International career^{‡}
- 2021–2023: Tunisia U20 / 10 / (1)

= Samy Chouchane =

Tunisian footballer (born 2003)

Samy Olivier Chouchane (سامي أوليفير شوشان; born 5 September 2003) is a footballer who plays as a defensive midfielder.
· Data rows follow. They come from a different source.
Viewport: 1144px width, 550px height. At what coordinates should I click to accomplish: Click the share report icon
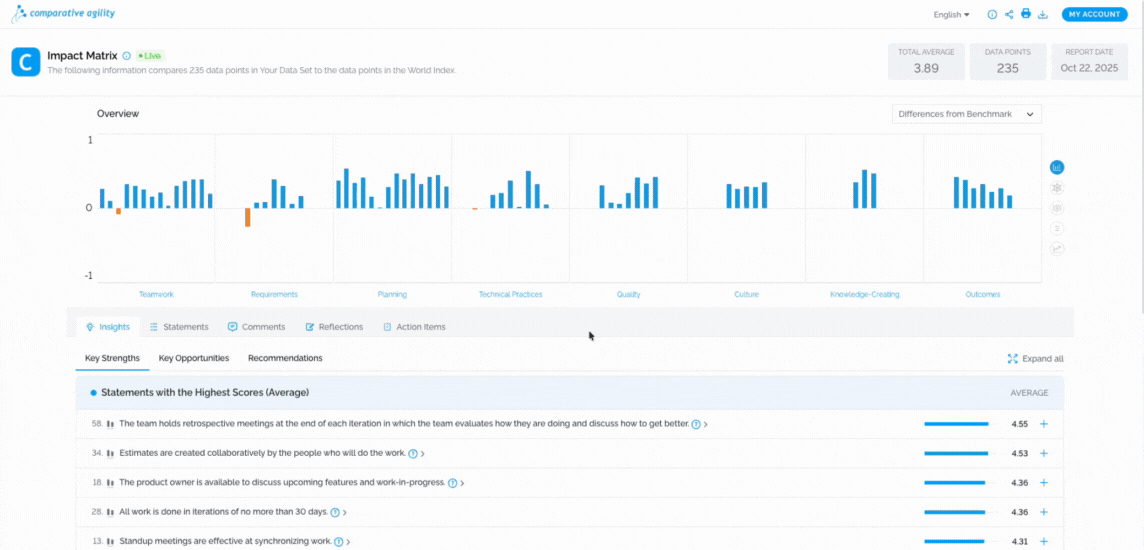1009,14
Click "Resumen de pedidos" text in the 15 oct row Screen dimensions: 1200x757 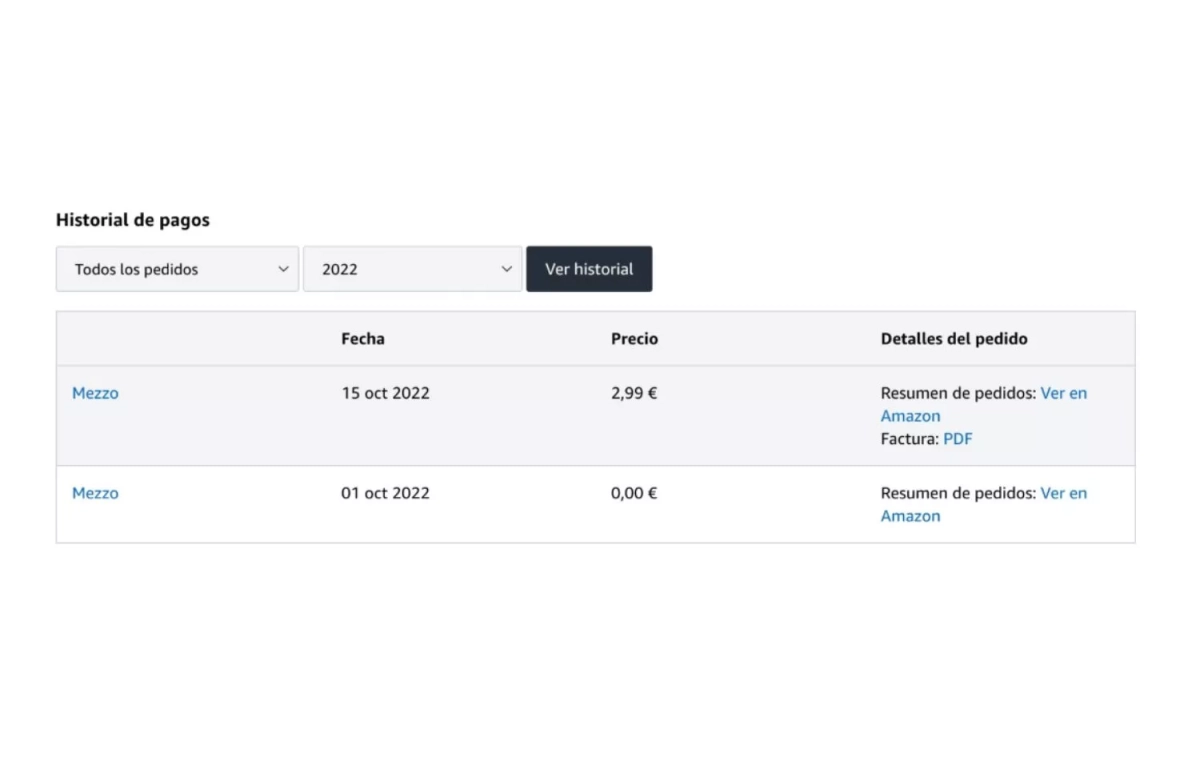(x=956, y=393)
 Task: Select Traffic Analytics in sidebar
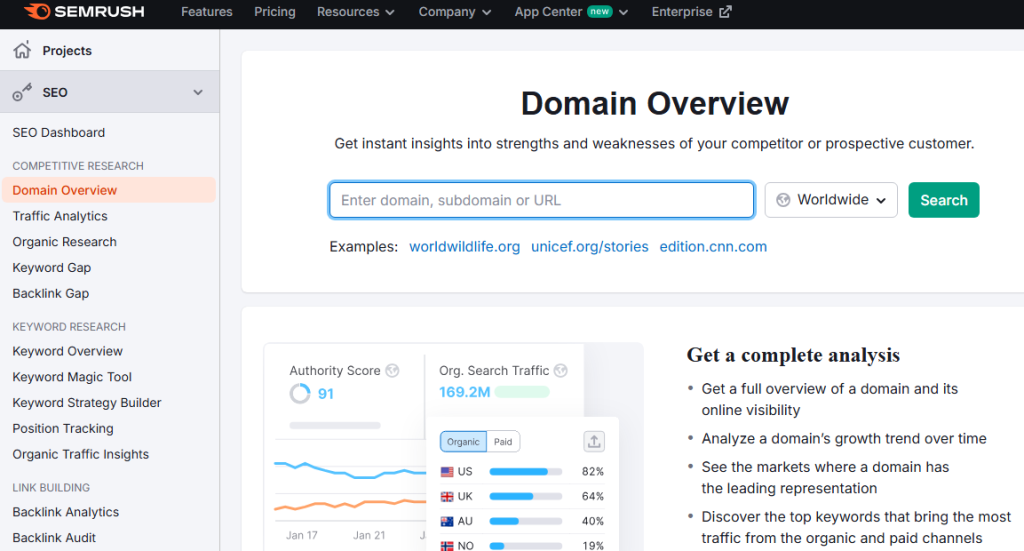pos(60,216)
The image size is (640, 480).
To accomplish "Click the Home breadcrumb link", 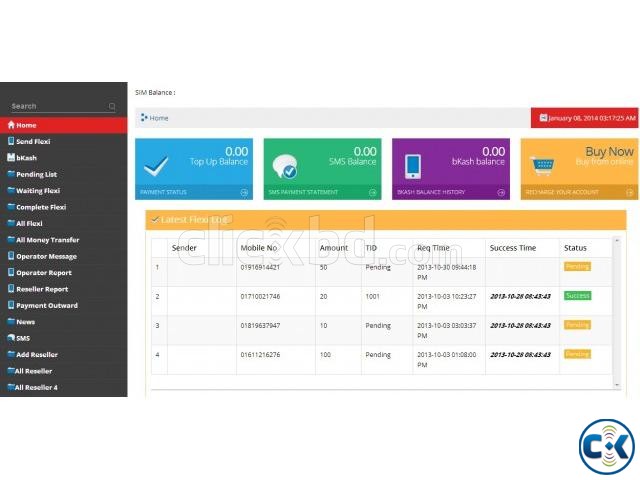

Born in France, he represents Tunisia internationally.

==Early life==
As a youth player, Chouchane joined the youth academy of English Premier League side Brighton & Hove Albion, helping the club win the 2021 Under 17s Premier League Cup.

==Club career==
On 19 August 2024, Chouchane joined League One club Northampton Town on a season-long loan deal.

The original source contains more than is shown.